|
|
Agent-based models are comprised of multiple, interacting agents situated within a model or simulation environment (see subsection 8.2.3.2 for clarification of what may be considered as an agent). A relationship between agents is specified, linking agents to other agents and/or other entities within a system. Relationships may be specified in a variety of ways, from simply reactive (i.e. agents only perform actions when triggered to do so by some external stimulus, such as the actions of another agent), to goal-directed (i.e. seeking a particular goal). The behavior of agents can be scheduled to take place synchronously (i.e. every agent performs actions at each discrete time step), or asynchronously (i.e. agent actions are scheduled by the actions of other agents, and/or with reference to a clock).
Environments define the space in which agents operate, serving to support their interaction with the environment and other agents. Agents within an environment may be spatially explicit, meaning they have a location in geometrical space, although the agent itself may be static. For example, within a building evacuation model agents would be required to have a specific location for them to assess their exit strategy. Conversely, agents within an environment may be spatially implicit; meaning their location within the environment is irrelevant. For instance, a model of a computer network does not necessarily require each computer to know the physical location of other computers within the network.

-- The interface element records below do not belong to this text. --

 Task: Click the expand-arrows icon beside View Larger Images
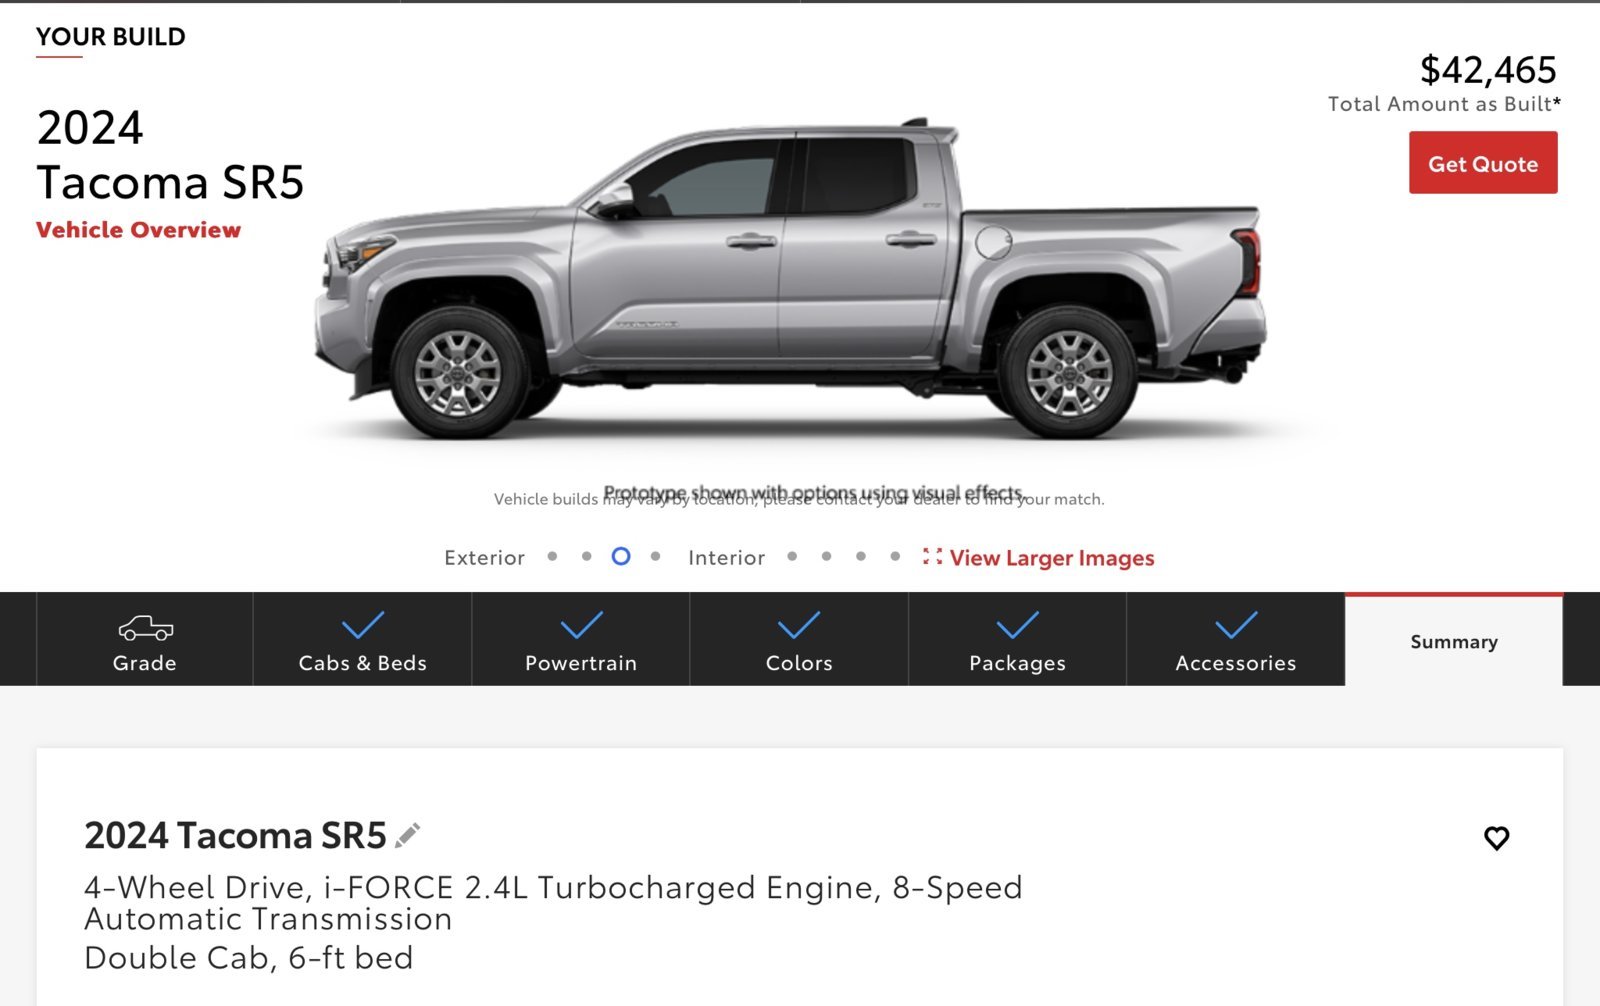click(x=932, y=557)
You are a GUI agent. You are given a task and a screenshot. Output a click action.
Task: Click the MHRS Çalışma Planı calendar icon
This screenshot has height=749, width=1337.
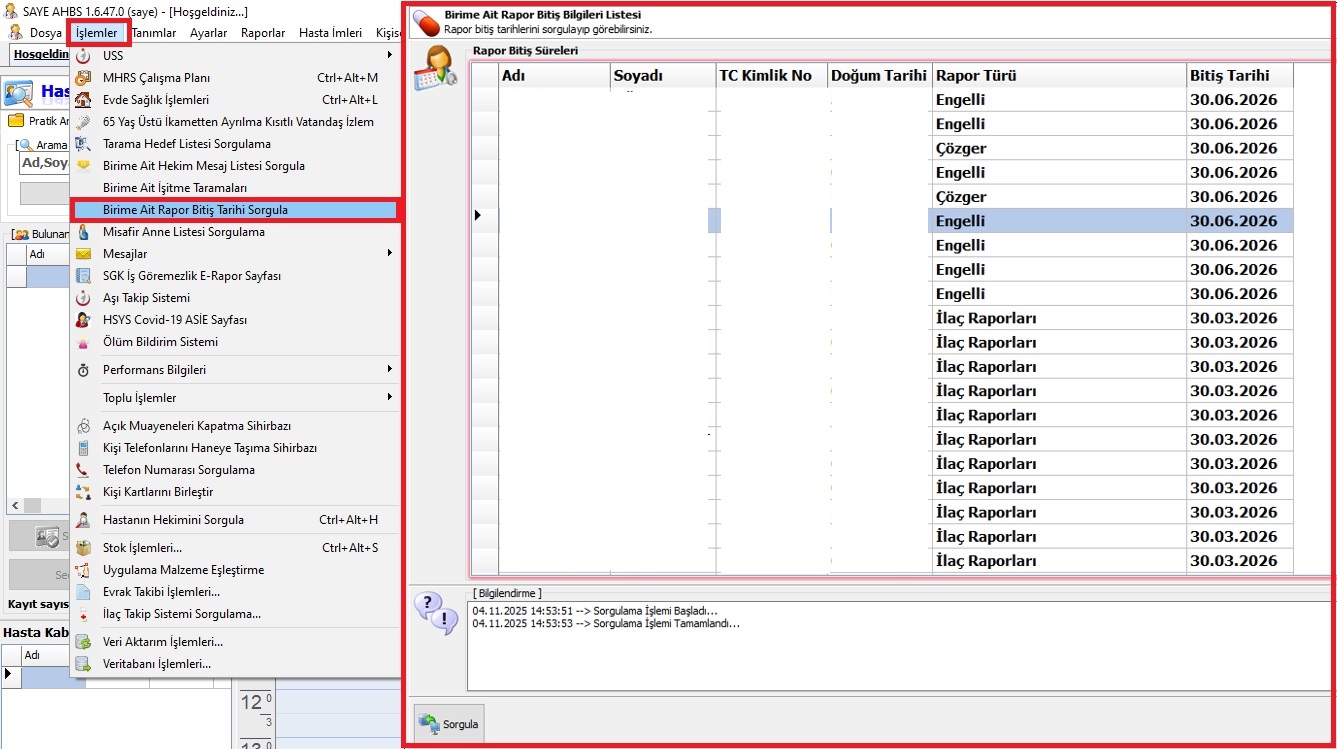pos(83,78)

In a modeling context, agent-based models can be used as experimental media for running and observing agent-based simulations. To this extent, they can be thought of as a miniature laboratory, where the attributes and behavior of agents, and the environment in which they are set, can be altered and the repercussions observed over the course of multiple simulation runs. Enabling the ability to simulate individual actions of many diverse agents and to measure the resulting system behavior and outcomes over time (e.g. changes in patterns of pedestrian emergency egress), means that agent-based models can be useful tools for studying processes that operate at multiple scales and organizational levels. In particular, the roots of ABM are within the simulation of social behavior and individual decision-making.
The acronym ABM will be used henceforth, but a caveat is required. There are various alternative terms (and their acronyms) applied in the literature to what, for all intent and purpose, is essentially ABM. Examples include: Agent-Based Computational Modeling, (ABCM), Agent-Based Social Simulation (ABSS), Agent Based Computation Simulation (ABCS), Agent-Based Modeling and Simulation (ABMS) and Individual-Based Modeling (IBM). Multi-Agent Systems (MAS) is another very popular term which is often, confusingly, used interchangeably to describe agent-based models. The field of MAS is a well established applied branch of Artificial Intelligence (AI), and although ABM has strong roots in the field of AI, agent-based models are not limited to the design and understanding of artificial agents. Impetus to develop MAS was spawned from problems encountered in the implementation of tasks on distributed computational units interacting with one another and with the external environment (Distributed Artificial Intelligence, DAI). The term MAS is more commonly applied outside the social sciences, for example, by computer scientists in relation to agent-oriented software development. Therefore, the MAS field can be characterized as the study of societies of artificial autonomous agents, while the ABM field can be typified as the study of artificial societies of autonomous agents. These two fields differ in more substantial ways than just their formalism (i.e. logic and AI based in the MAS domain, and mathematically based in the social science domain). However, this will not be considered here (see Conte et al., 1998 for a more detailed treatment).
More importantly, the term agent has connotations beyond ABM. For instance, agents found within agent-based models are different from mobile agent systems, which are light-weight software proxies that perform various functions for users and to some extent can behave autonomously. ABM is not the same as object-oriented simulation, although the object-oriented paradigm provides a suitable medium for the development of agent-based models. For this reason, ABM systems are invariably object-oriented.